The first stop on our octopus tour is Bacco in Mt. Pleasant, where you can get a Mediterranean octopus, braised in olive oil until it's tender then grilled, which adds a smokiness to it. It is served atop a julienned red potato, arugula, and celery salad and drizzled with a lemon-olive oil vinaigrette. "Personally, I think it's the best octopus in South Carolina," says chef and owner Michael Scognamiglio. "I love how it's unlike any octopus that you have because it's super tender, not chewy at all."

For another taste of Mediterranean octopus, you can head over to McCrady's for their charred octopus dish. "This is basically confit," says sous chef Jeremiah Langhorne. The octopus is cooked slowly, and after it becomes extremely tender, the octopus is then grilled and served with a potato puree, squid ink, fennel cilantro, and an egg yolk custard. "It's a good dish for people who haven't tried octopus before," says Langhorne."

If you want to go the more traditional route, you can make your way to O-Ku or Tasty Thai and Sushi for Japanese preparations of octopus. O-Ku has two different ways of serving octopus.

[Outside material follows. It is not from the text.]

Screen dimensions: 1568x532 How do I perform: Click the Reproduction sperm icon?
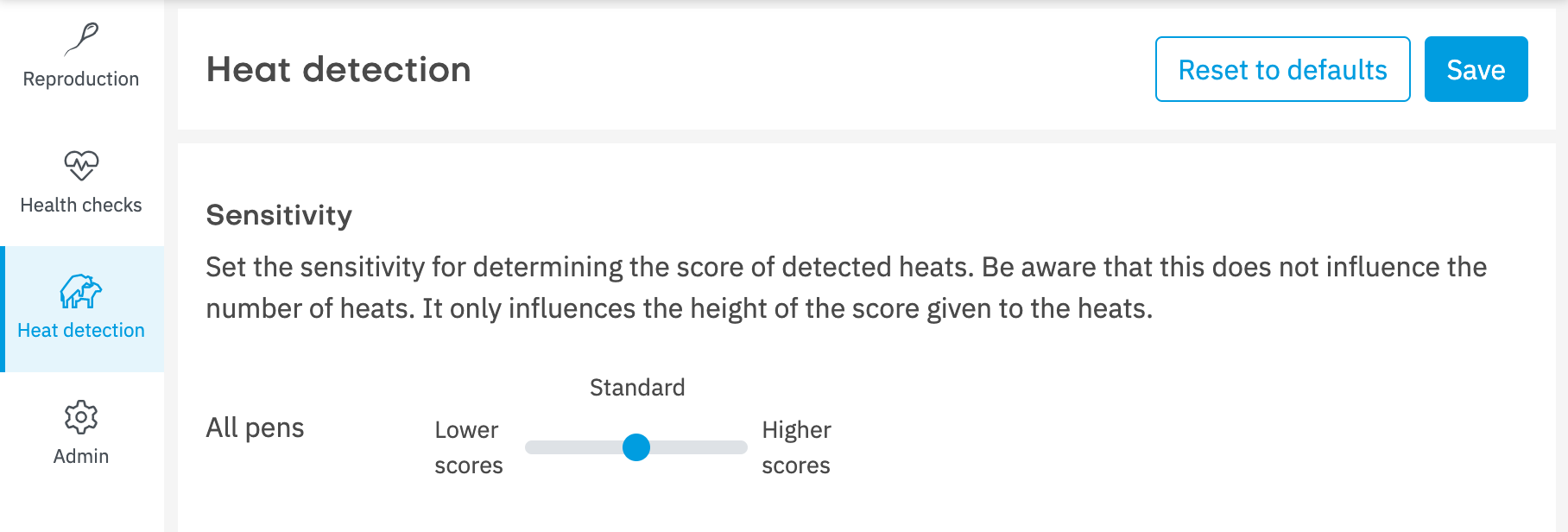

The first is their Japanese octopus, which they pound with daikon radish to tenderize it, boil it in water, wash it with sea salt, and serve it with sashimi. "We slice each to order paper thin, in a slant cut, and make it wavy. It gives you a nice texture so you can enjoy all of it," says Executive Chef Sean Park. O-Ku's other dish is the small baby cctopus, which is about half the length of a person's index finger. It is also served cooked and is seasoned with soy, ginger, vinegar, Japanese rice wine, Saki, salt, pepper, and sesame oil.

Tasty Thai and Sushi also has two different preparations of octopus. First on their menu is the octopus salad where the octopus is served on a bed of daikon radish, sprinkled with vinaigrette, and garnished with a seaweed salad and cucumber. The second dish, which is made in the "traditional sushi style," according to head sushi chef David Deguia, is their nigiri. In this option, the octopus is sliced very thinly and then tied up with seaweed and served on a bed of rice.

Over at Coast, they have a classic ceviche of baby octopus prepared with orange, lime, chili, cilantro, and avocado.

Don't let your fear of the unknown keep you from digging into one of these babies. Octopus may be ugly, but they sure are good.